Alex: Hm, I'll take that bet.
- A Running Gag in Schlock Mercenary is the multiple creative variations used to call someone (usually Tagon, but he was by no means the only guilty party) out when they said something particularly embarrassing to or about another character while in earshot. It doesn't get mentioned as frequently in more recent strips as it did early on, but still pops up from time to time.
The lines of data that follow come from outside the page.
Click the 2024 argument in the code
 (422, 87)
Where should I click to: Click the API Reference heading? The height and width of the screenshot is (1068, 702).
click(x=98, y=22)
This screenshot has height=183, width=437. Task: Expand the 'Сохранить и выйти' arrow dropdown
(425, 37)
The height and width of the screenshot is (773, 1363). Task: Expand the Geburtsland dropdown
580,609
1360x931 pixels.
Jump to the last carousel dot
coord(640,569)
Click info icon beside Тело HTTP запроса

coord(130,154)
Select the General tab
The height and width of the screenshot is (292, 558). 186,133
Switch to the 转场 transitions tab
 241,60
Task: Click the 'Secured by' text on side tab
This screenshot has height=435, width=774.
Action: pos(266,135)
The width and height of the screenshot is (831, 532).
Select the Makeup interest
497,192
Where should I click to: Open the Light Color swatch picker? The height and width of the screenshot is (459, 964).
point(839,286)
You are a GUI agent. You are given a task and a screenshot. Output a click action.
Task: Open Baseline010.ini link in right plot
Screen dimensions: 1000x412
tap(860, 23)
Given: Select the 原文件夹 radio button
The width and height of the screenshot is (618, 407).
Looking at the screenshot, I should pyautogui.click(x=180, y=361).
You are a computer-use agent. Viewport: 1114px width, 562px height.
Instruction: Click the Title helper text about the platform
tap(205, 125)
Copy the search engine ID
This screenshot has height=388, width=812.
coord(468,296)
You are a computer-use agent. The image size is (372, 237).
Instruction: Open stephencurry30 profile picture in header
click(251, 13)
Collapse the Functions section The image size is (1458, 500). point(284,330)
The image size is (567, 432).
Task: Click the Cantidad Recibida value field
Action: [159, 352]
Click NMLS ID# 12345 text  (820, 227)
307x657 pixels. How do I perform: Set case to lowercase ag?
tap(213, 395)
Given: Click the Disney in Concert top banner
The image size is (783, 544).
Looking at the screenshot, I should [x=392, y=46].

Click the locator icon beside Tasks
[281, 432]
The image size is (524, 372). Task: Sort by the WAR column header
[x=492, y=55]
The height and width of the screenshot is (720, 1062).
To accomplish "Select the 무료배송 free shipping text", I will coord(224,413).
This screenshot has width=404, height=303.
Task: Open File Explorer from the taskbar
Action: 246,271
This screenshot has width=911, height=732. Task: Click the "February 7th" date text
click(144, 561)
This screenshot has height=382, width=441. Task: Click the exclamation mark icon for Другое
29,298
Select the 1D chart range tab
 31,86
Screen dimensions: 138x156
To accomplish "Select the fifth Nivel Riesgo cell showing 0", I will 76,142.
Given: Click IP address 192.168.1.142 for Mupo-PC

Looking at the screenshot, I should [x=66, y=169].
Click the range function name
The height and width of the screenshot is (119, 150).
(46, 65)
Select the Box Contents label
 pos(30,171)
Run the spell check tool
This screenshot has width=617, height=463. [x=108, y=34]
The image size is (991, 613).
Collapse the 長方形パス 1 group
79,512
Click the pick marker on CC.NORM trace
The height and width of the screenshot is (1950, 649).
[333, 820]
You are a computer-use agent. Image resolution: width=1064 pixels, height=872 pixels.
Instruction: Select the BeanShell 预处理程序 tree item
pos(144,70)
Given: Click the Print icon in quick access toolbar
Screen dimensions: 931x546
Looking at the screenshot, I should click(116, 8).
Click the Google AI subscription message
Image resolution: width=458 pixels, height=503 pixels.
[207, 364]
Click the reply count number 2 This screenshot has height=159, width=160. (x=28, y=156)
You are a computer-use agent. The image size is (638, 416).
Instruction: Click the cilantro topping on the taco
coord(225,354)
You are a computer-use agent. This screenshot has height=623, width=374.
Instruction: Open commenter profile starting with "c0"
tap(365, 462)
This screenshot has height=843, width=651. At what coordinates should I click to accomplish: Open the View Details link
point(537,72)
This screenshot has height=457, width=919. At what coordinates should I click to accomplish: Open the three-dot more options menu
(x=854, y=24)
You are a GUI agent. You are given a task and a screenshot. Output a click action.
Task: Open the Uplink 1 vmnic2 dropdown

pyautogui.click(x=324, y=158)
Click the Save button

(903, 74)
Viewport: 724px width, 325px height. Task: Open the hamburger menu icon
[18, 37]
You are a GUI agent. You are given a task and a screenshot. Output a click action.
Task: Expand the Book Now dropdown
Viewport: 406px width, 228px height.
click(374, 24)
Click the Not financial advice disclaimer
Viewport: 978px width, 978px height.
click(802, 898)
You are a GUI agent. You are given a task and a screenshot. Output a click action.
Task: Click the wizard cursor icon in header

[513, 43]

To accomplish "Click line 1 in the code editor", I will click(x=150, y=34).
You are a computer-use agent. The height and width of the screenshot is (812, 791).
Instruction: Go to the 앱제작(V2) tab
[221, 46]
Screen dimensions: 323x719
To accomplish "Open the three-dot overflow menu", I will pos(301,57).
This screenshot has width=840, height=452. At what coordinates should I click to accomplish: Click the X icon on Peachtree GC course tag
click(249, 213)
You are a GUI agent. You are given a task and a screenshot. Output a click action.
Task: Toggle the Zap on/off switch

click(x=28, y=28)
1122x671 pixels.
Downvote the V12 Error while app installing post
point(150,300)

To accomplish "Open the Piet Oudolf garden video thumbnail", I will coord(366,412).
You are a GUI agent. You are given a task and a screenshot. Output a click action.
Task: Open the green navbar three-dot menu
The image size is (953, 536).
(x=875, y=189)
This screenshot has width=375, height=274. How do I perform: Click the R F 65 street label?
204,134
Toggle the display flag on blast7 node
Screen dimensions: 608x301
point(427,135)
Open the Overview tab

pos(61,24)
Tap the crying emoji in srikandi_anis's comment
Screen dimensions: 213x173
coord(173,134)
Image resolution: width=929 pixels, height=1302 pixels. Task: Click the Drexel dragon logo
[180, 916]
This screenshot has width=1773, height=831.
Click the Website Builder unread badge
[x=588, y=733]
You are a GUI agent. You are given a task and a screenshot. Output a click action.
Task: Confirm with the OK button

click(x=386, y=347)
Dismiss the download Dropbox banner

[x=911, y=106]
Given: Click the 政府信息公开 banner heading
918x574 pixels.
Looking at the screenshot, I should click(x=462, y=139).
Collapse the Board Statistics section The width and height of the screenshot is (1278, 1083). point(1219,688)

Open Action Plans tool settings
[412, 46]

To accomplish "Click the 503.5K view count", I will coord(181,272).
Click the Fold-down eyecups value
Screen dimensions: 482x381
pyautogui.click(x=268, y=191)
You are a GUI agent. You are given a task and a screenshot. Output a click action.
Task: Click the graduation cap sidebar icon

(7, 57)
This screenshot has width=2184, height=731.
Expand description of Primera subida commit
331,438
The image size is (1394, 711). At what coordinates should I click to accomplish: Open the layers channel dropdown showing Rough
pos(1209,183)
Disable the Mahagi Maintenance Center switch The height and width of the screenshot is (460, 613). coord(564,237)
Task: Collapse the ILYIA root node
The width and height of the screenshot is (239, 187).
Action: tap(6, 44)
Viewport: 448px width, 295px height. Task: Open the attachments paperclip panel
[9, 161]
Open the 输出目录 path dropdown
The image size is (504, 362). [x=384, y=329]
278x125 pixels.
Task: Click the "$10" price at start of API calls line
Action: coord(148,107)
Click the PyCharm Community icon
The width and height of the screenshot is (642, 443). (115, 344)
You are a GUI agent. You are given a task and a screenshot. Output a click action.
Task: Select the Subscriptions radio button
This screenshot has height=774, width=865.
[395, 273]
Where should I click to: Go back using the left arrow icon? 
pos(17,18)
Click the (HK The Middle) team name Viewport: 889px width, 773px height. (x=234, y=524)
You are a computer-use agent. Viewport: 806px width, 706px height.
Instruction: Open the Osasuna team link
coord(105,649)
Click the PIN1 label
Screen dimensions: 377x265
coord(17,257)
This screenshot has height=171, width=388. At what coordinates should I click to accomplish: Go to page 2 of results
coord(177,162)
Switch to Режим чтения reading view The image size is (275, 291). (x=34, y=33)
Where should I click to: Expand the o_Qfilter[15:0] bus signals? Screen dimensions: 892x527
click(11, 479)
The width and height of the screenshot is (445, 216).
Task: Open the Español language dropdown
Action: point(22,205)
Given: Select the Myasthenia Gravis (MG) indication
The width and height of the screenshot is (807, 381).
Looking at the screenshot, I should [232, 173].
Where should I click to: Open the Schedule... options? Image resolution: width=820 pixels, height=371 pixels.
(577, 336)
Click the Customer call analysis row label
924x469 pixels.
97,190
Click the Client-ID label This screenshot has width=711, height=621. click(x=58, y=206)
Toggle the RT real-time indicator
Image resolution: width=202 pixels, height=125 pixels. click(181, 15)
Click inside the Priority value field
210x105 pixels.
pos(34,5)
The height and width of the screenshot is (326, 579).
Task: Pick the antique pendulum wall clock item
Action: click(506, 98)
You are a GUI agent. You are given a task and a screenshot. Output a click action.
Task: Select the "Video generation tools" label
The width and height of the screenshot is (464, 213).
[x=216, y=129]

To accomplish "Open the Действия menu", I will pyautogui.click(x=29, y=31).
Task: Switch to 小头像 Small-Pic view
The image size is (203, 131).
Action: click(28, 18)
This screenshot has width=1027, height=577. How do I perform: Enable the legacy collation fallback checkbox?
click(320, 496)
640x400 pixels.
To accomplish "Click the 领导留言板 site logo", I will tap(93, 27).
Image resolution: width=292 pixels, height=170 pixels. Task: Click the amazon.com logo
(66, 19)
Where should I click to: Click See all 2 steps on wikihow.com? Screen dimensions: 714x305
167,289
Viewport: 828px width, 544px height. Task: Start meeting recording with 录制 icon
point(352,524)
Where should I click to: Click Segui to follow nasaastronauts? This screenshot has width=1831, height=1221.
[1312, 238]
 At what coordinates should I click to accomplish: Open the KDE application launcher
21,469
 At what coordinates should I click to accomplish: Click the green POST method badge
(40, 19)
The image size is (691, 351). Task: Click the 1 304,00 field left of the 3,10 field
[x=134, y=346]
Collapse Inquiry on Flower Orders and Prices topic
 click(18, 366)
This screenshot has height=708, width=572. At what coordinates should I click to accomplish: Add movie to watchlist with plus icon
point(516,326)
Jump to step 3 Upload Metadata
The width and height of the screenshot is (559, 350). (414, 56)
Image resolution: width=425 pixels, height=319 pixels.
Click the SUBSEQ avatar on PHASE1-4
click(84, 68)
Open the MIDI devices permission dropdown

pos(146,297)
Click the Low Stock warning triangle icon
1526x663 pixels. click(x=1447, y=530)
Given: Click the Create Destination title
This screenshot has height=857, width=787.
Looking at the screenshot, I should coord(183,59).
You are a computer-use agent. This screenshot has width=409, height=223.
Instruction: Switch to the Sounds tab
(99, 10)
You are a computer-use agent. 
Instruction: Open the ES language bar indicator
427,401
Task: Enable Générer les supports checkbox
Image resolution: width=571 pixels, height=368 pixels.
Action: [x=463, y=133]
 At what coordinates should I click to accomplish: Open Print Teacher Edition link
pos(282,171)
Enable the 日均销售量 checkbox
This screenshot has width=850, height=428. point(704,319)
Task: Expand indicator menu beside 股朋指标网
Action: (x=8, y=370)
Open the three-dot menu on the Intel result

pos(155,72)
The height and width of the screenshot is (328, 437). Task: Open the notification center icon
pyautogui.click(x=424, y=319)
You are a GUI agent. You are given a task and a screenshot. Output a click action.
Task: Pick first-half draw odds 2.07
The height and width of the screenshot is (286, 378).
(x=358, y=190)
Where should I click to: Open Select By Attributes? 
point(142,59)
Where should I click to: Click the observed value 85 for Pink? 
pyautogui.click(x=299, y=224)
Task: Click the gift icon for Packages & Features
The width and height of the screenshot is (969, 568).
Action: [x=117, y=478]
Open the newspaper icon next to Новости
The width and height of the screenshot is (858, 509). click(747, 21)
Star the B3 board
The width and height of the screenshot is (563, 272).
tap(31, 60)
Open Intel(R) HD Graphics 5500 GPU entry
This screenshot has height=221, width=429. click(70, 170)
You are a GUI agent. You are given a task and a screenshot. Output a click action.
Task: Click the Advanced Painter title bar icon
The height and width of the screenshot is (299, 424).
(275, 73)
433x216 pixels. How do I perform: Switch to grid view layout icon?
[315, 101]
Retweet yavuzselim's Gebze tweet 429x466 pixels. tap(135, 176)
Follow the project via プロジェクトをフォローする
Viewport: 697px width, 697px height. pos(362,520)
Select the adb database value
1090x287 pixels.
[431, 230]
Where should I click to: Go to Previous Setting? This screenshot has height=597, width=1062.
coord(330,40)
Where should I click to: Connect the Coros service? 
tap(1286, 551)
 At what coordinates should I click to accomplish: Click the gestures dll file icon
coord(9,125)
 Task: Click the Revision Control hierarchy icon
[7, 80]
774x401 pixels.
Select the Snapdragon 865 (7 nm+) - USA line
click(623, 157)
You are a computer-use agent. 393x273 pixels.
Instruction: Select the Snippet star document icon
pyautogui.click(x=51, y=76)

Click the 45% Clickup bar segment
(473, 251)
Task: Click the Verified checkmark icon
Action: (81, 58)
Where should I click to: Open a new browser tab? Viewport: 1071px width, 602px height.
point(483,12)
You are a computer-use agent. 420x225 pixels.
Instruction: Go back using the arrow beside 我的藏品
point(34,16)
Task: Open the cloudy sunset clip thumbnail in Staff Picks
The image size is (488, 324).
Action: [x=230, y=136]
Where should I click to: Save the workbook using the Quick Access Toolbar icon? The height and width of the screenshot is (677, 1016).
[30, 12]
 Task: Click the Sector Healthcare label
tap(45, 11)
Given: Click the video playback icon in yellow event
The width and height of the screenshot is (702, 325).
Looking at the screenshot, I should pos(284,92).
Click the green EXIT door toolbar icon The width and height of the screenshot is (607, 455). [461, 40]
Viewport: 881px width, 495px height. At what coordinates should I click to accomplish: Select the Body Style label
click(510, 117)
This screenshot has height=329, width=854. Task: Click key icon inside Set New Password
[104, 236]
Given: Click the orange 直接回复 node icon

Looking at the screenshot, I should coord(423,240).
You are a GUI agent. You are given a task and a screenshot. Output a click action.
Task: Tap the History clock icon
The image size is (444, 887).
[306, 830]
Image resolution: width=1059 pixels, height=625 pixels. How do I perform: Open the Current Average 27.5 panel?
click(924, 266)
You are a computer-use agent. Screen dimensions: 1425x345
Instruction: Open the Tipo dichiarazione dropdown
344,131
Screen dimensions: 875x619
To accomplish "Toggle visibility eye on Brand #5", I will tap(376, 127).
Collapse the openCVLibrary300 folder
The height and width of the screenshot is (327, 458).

- Paranormal Mystery Squad: Apparently, Stephanie's been around the block a few times 'cuz she seemed way too familiar with "Inspiration Point". She not only failed to cover it up, she wound up confirming it by proudly admitting it to Agent Lisbon:
Agent: "After all, this is "Inspiration Point". You know what kids do out here."
"Er— no! I totally don't!"
- Twokinds: "Red" has recently started running afoul of this trope. Winds up running into Digging Yourself Deeper territory.
- A defining trait of Flux from morphE to the point that the comic introducing her was even named Open Mouth to imply this very trope.
- Stand Still, Stay Silent: One character describes the sound of the Danish language. With a pair of Danish soldiers right behind him.
- In Gunnerkrigg Court, Mort the ghost says Annie is "attractive," then starts backpedaling and trying to explain he didn't mean that kind of attractive, and concludes by turning himself into a gravestone with a "foot -> mouth" pictograph.
- Ménage à 3: Clueless geek Gary is prone to this sort of error. See here for one, lampshaded, example.